Rockoholic, C. J. Skuse
⭐️⭐️⭐️
I’m a huge fan of C. J. for her Sweetpea series, and this little book was the last of hers that I hadn’t read. It was a fun and crazy roller coaster of a plot about a fangirl who accidentally kidnaps the leader of the rock band she’s obsessed with, just to find out that her fantasies have little to do with the grim reality.

Perfect, P. J. Gudka
⭐️⭐️⭐️
Thanks to P. J. for reaching out and giving me an opportunity to read her work. This is a domestic thriller with a missing girl and a mother whose son is the main suspect. It was fast-paced and entertaining, even if sometimes a little on the nose.
Still, I admire the author as I understand how taxing and scary it can be to self-publish a non-erotica book. I wish her all the best with her future novels.

Sister Svangerd And The Not Quite Dead, K. J. Parker
⭐️⭐️
‘Blessed are those who have seen and yet have not believed. It takes a special kind of idiot, and you know what, I rather like special people.’
Cue the biggest disappointment of this month. It’s marketed as sort of a fun fantasy about a sex worker-turned-priestess who has to take care of a politically inconvenient princess in the interests of her church. What could go wrong? Nothing, right?
Wrong.
Svangerd is the most fascinating element in all of this, yet she is only there, on the sidelines, as someone for the narrator to salivate over. We glimpse the character in her awesomeness occasionally, and through her accompanying priest’s a.k.a. the narrator’s eyes. All this sprinkled through his kilometre-long rants about the nature of religious debates, inner theological squabbles, and the nuances of the imaginary schism.
This book is literally like coming for a wine night with your rowdy girlfriend, and ending up listening to her obnoxious new boyfriend do the ‘well, actually‘ speeches all night instead.

Want To Know A Secret?, Freida McFadden
⭐️⭐️
I genuinely forgot what this was about already… so 🤷♀️

My Husband’s Wife, Alice Feeney
⭐️⭐️
‘I’m trapped by a moral compass that often seems to send me in the wrong direction, and this feels like a dead end.’
Okay, I love Alice Feeney, and her previous thrillers were gripping. However, this one had a great premise, but by the end, it had amassed so many far-fetched plot twists that I ended up baffled. The whole thing is too convoluted to be remotely believable, and I’m one of those readers who’s ready to suspend her disbelief real far.
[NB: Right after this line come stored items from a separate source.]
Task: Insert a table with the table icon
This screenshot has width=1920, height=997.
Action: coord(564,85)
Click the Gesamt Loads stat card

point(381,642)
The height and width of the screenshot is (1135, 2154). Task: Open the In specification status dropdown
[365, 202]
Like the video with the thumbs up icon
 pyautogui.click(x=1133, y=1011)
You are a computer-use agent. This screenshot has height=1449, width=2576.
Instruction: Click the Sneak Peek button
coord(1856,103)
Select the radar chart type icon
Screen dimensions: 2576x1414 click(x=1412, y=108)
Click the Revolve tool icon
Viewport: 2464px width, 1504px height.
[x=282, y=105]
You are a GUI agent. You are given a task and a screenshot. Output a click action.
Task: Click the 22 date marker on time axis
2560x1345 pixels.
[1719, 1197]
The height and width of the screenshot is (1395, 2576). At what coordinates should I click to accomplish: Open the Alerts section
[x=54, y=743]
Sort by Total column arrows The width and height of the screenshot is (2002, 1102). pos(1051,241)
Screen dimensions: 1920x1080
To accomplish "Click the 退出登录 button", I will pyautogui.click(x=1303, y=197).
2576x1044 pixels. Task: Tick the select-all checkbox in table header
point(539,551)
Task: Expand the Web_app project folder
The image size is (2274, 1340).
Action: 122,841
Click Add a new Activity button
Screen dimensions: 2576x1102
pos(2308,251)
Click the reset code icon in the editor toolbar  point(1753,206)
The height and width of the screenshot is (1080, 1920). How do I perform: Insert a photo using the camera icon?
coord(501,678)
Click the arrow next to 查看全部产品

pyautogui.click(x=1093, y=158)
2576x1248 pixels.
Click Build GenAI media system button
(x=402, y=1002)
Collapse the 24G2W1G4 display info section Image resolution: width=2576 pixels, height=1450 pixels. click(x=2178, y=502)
Half His Age, Jennette McCurdy
⭐️⭐️
‘Maybe wanting things is what makes me a lot. If I could just want less, I’d be the right amount of person. The amount I’m supposed to be. The not-a-lot amount. The easy-to-love amount.’
When I sat down to write this review, I remembered a saying from my culture that goes something like ‘When it comes to the dead, either say something nice or don’t say anything at all.’ I don’t have anything nice to say about this one, but I will say – from the way this author’s memoir was hyped up, praised, and acclaimed, I thought she’d be great. Then I saw the premise of her debut novel, and was genuinely excited, since it’s exactly what I usually enjoy.
And yet. For me, this was a stale mash-up of Moshfegh, Nutting, and Russell, but worse. Substance – 0, dramatically gross/pretentiously edgy descriptions for no reason – a million.

It’s Not Her, Mary Kubica
⭐️⭐️
To be fair to this book, I did start it when I wanted a quick thriller and ran out of other options. It was fine. Nothing extraordinary, a bit wandering with the plot, and overall forgettable.